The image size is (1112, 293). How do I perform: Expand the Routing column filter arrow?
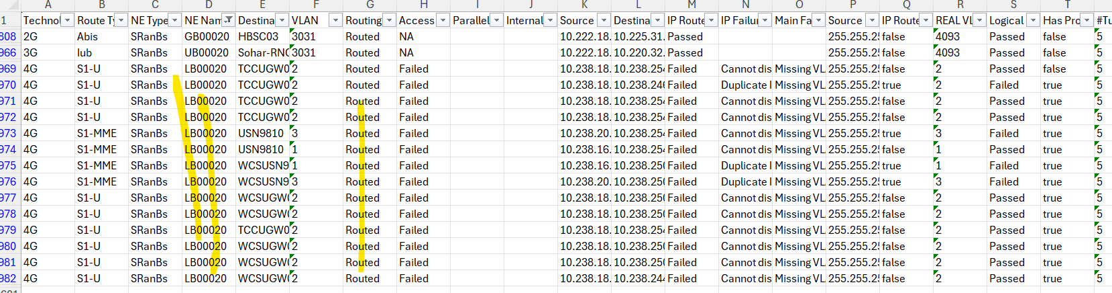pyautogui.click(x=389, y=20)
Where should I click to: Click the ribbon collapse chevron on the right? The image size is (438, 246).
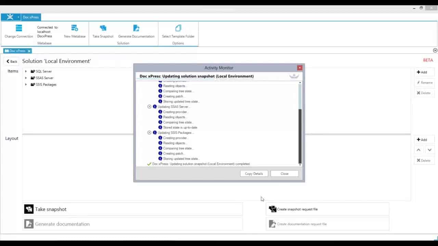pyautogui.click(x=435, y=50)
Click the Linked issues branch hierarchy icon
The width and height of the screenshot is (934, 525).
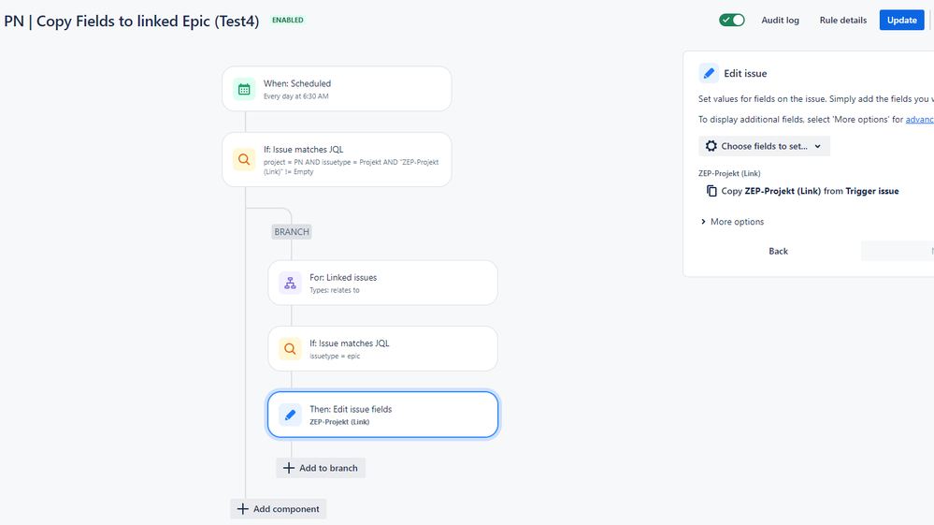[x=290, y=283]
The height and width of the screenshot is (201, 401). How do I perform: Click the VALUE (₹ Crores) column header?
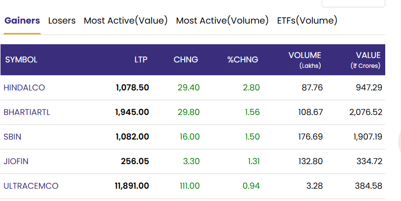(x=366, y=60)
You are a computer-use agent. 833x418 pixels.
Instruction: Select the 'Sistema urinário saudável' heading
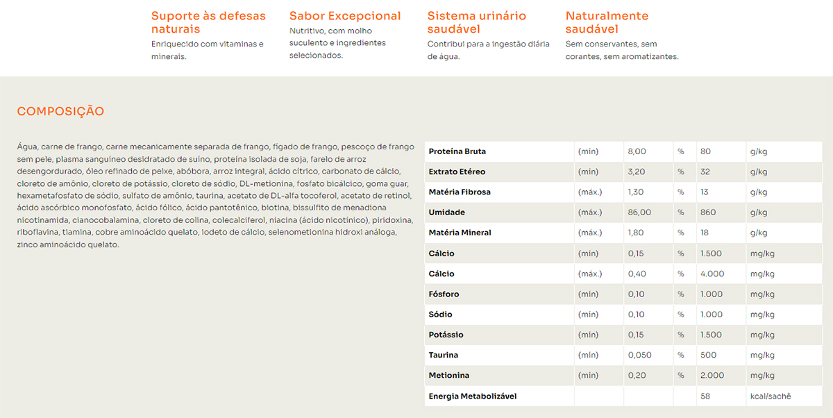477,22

...

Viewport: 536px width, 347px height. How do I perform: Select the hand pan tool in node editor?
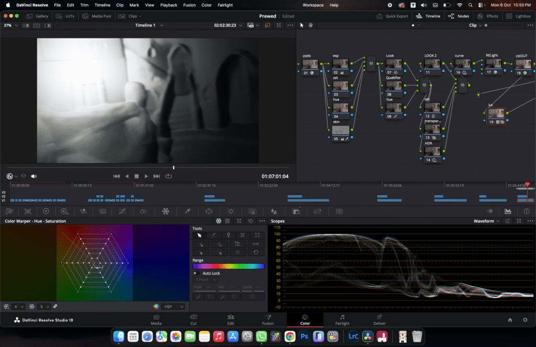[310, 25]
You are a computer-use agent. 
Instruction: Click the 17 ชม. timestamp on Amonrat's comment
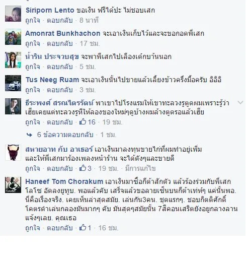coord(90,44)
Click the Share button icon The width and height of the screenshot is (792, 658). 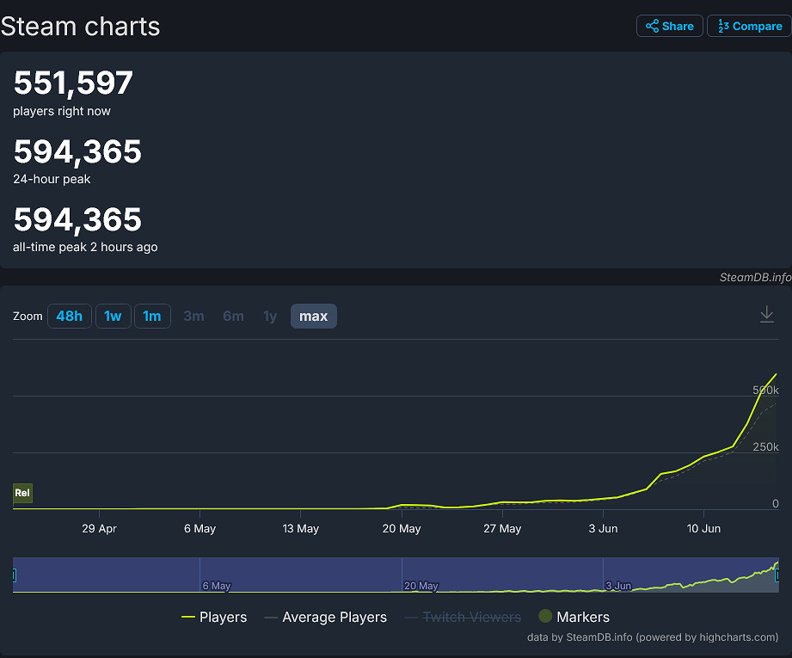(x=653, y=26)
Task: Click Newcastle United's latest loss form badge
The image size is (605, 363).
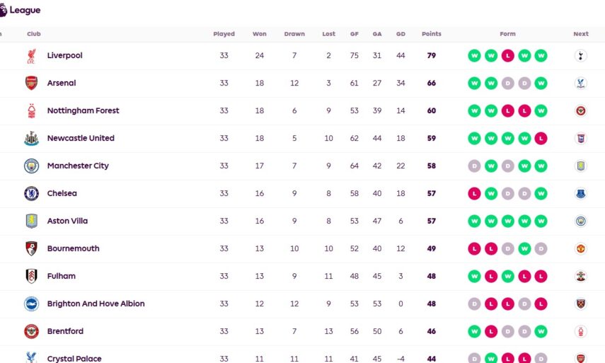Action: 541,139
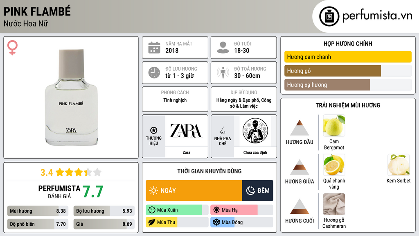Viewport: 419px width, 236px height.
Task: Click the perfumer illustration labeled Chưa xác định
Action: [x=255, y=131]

■ **Brief**:
Taking the records above as input, show every line in which the word "agent" is present.

■ **Response area**:
You are a computer-use agent. 833x418 pixels.
You are a computer-use agent. 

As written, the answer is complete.